*Reading passage:*
-.-.-
# 21RS - How's the exterior storage space?



## MikeyM (Mar 24, 2004)

We're looking into either the 21RS or the 23RS (leaning towards the 21 because of our Grand Cherokee and also the cool big storage door) and were wondering how the storage is? Obviously the 23 has gobs because of the queen bed but how about the 21RS? Is the only exterior storage under the couch?

Thanks much!

Mike.


----------



## Ritter (Mar 10, 2004)

Hey Mike, We owne a 21rs ,the outside storage is sparse at best ,some guys have moved the divider over next to the water pump under the couch, to gain more exterior storage,(on my to do list) also I have found if you take the pedals and handle bars off the bikes (bungee the handle bars to the frame sideways after removing) the bike storage area actually works and you can get 4 bikes in .If you don't you might get one adult bike and one kids bike in their. I know it sounds like a pain to do but it only takes me 5 min. and it will save yourself and your trailer from getting beaten up. Also our bunk area has overcome our outside storage problems. I hope this will help. You will love the TT it's awsome.









Gary


----------



## aplvlykat (Jan 25, 2004)

On our 25RSS which I think is close to the same floor plan to gain some more outside storage I moved the outside shower over so that is is under the sink and installed a hatch where the shower use to be located. This gave me another aprox. 16"x 16"x 20" outside storage compartment and put the water lines for the shower under the sink and easy to get to. I don't know why keystone does not do this from the factory. Kirk


----------



## camping479 (Aug 27, 2003)
-.-.-
*Supplied material:*

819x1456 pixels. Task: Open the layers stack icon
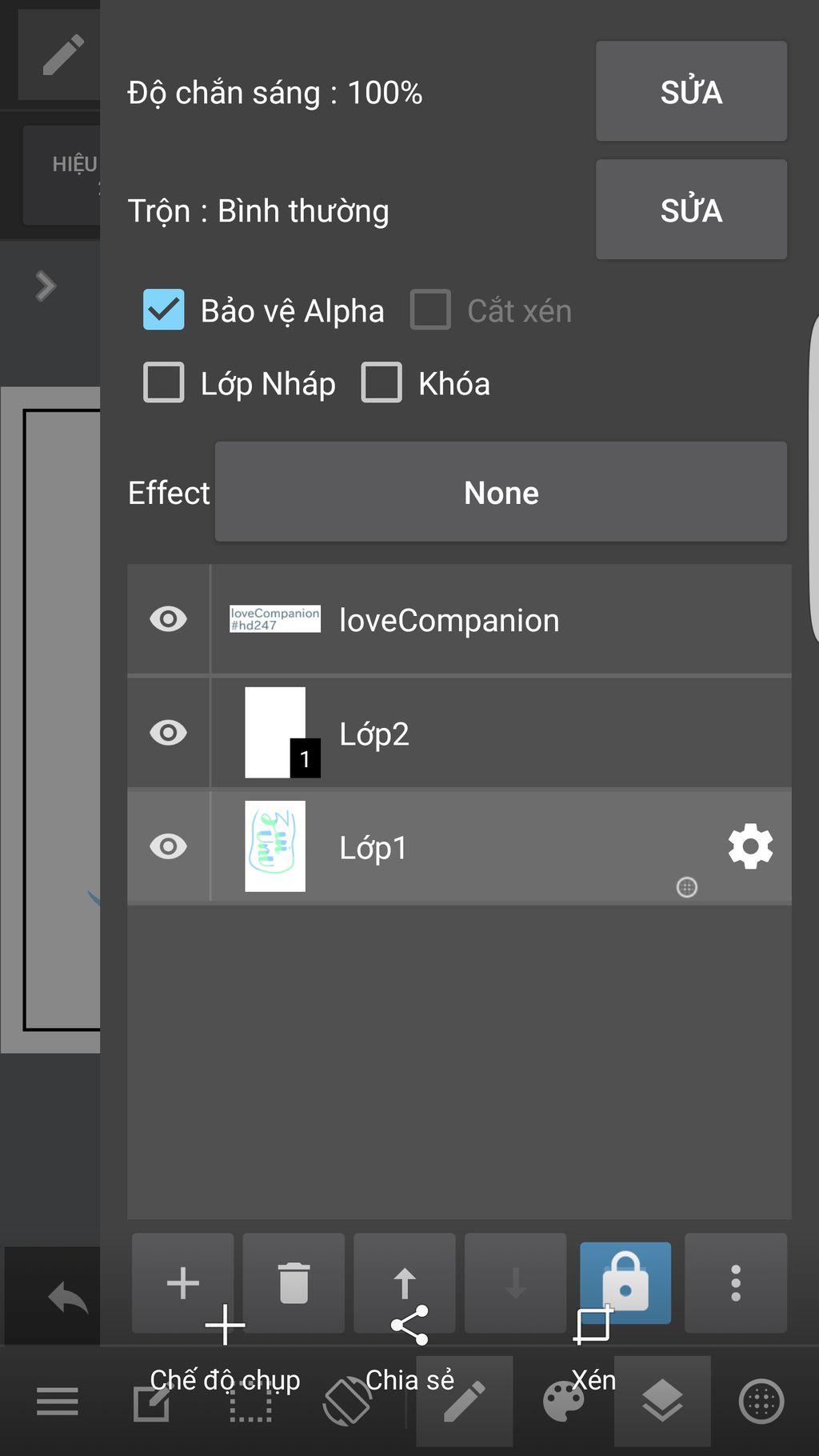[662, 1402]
-.-.-
*Directives:*
[a] In the forum thread about exterior storage on the 21RS, what size of extra compartment does aplvlykat say was gained by moving the outside shower?
[b] Carry on the forum thread about exterior storage on the 21RS from its last line.

*Answers to the problems:*
[a] About 16" x 16" x 20".

[b]
Hey Paul,

I saw your post over at forumco a while back about adding a fantastic fan by the stove. Did you ever do it? I'm toying with the idea of doing that or cutting a hole in the side of the trailer to vent the microwave vent outside.

Mike


----------



## KellerJames (Jan 19, 2004)

Hey Paul,
It seems were on the same page about the storage issue. Those plastic bins organize things nicely.

Mike,
We have an '03 21RS and don't have any problems with the amount of storage space. However, we have a pickup truck bed for the bikes and large things like that. And of course, the camping 'toys' have a way of taking up more and more space over time, but we're outfitted very comfortably and still no issue about the storage. I agree with Kirk though. The factory could do some better thinking on this topic. I've had to make some minor mod's as I'm sure you will to accommadate your stuff. 
DO keep an eye on your weights though. Hope it all works out well for you.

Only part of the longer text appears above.